--- GIVEN DATA Enclosed Below ---

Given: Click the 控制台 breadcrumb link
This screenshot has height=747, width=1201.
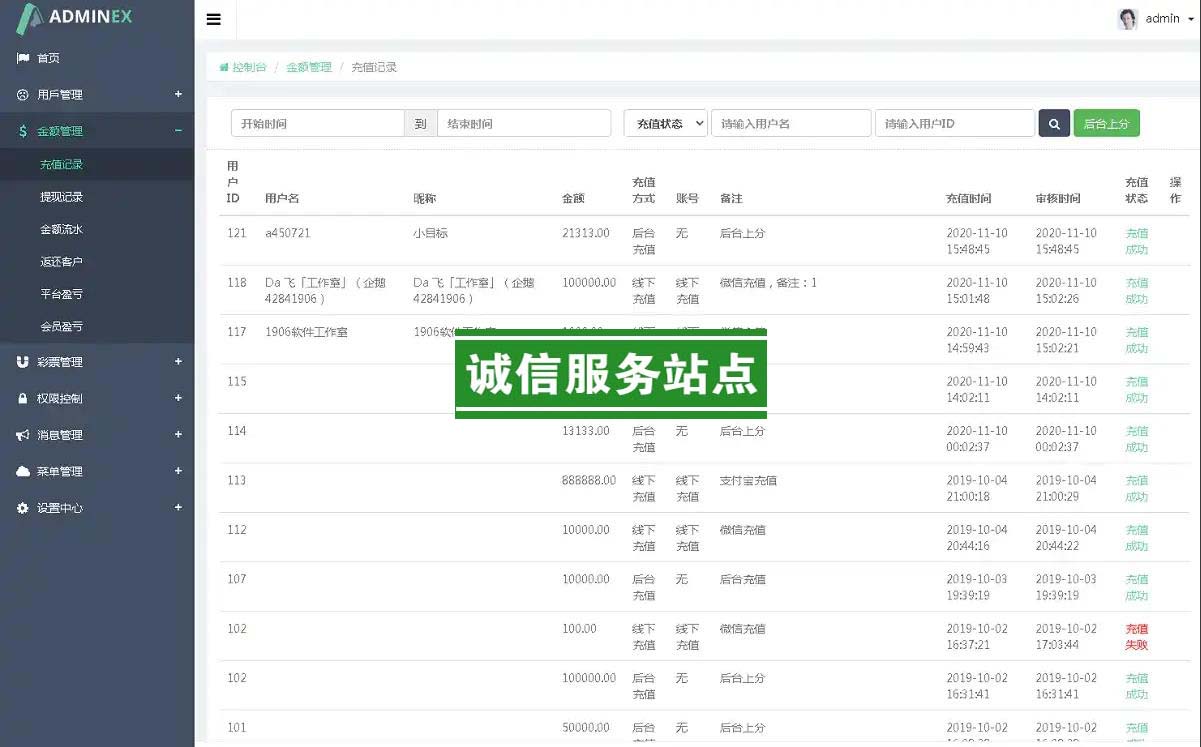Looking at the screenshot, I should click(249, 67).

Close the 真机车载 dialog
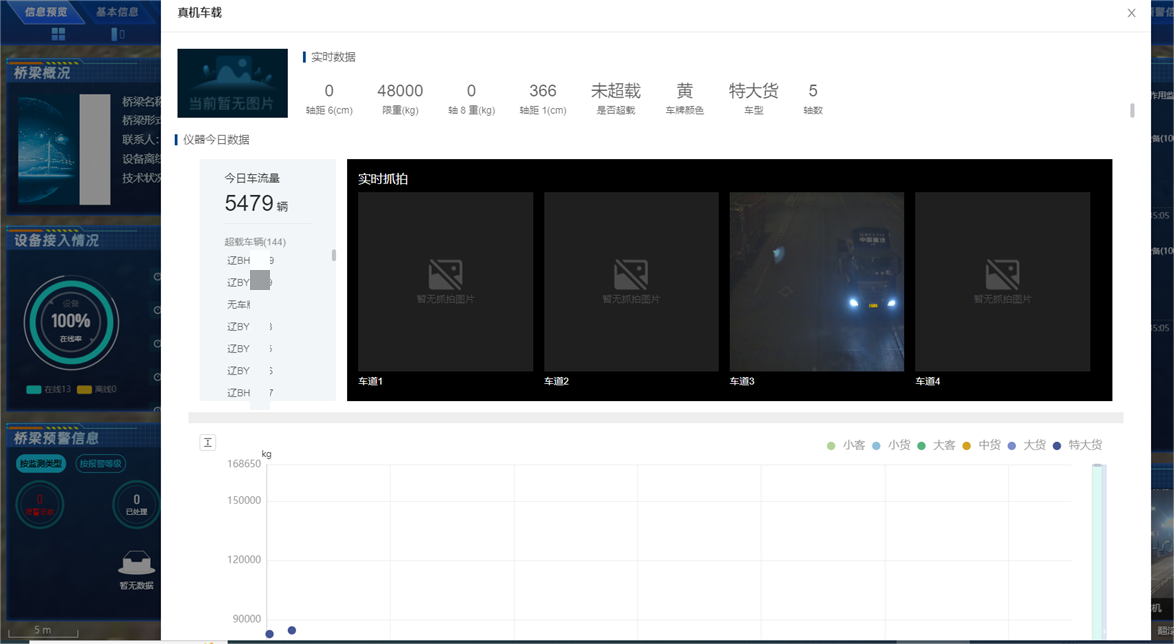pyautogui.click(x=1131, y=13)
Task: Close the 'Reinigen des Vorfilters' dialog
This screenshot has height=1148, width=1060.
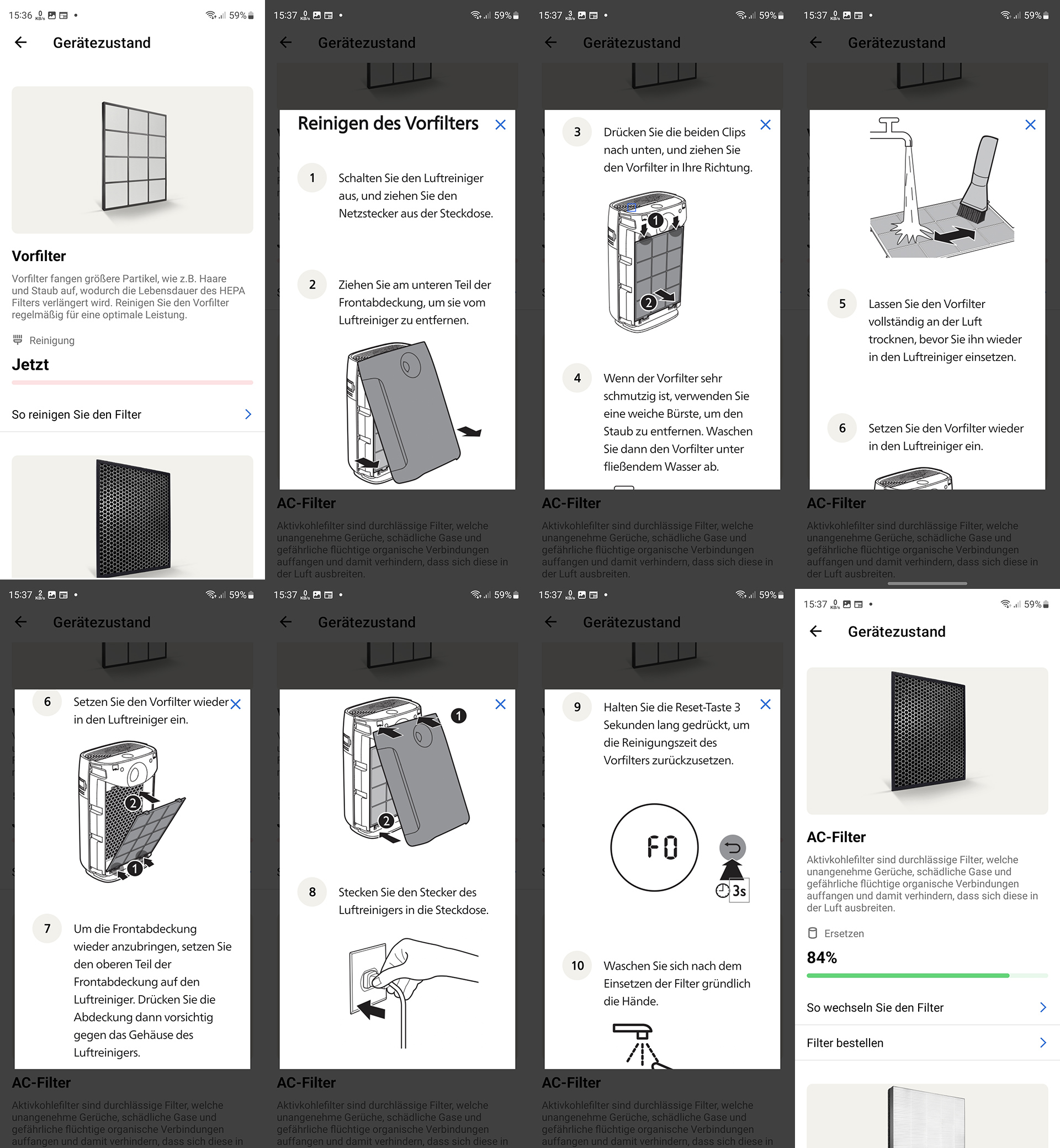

--- End of Enclosed GIVEN DATA ---

| TASK GOAL |
Every line from the one containing "Task: Close the" to the final line of the records must be transcribed exactly, both ends included, with the pictures left out.

| THE COMPLETED TASK |
Task: Close the 'Reinigen des Vorfilters' dialog
This screenshot has height=1148, width=1060.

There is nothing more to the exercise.